| PROVIDED MATERIAL |
=====

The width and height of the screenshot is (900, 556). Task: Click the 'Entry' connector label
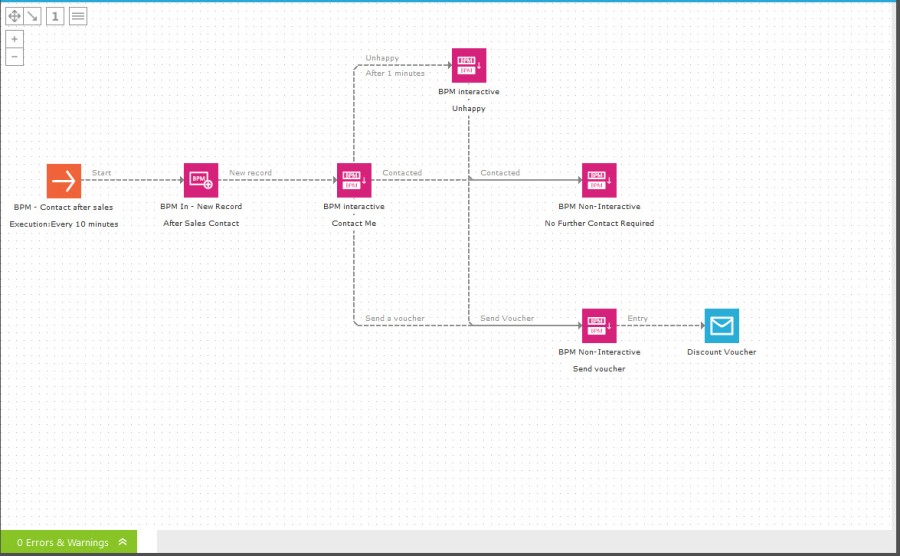[x=637, y=318]
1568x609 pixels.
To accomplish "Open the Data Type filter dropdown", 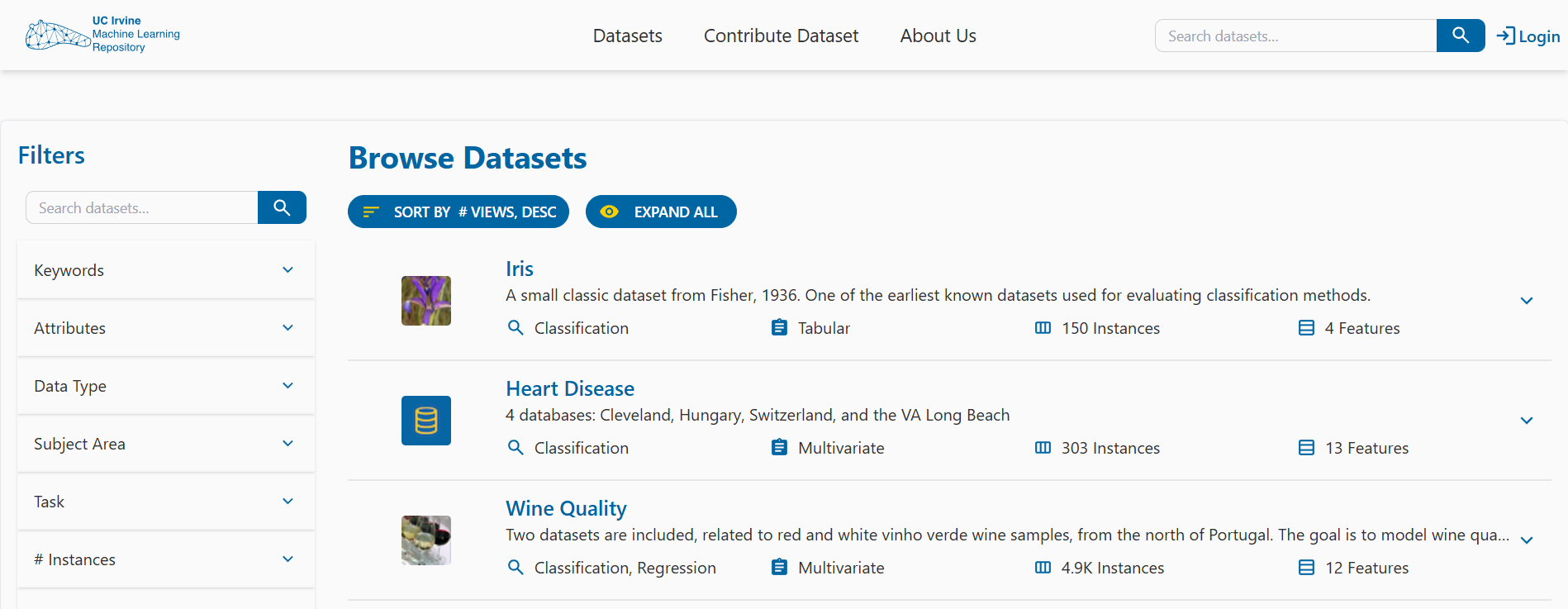I will click(165, 386).
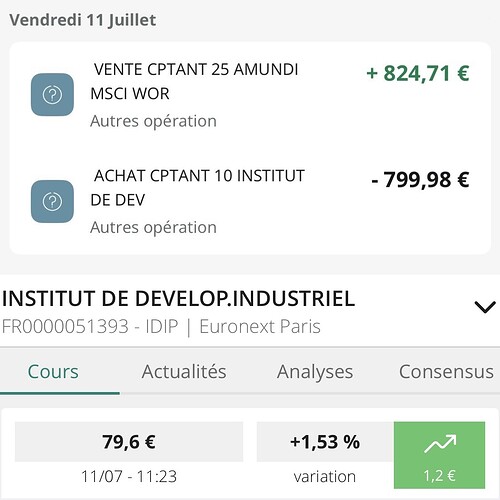The width and height of the screenshot is (500, 500).
Task: Click the 1,2 € green change label
Action: (x=439, y=476)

=====

| WORK ITEM |
All that should be returned is the run of lines from the start of the entries above to the line bearing "1568x609 pixels.", each exact, with pictures omitted.

| TASK SOLUTION |
The width and height of the screenshot is (900, 556). Task: Click the 'Entry' connector label
[x=637, y=318]
1568x609 pixels.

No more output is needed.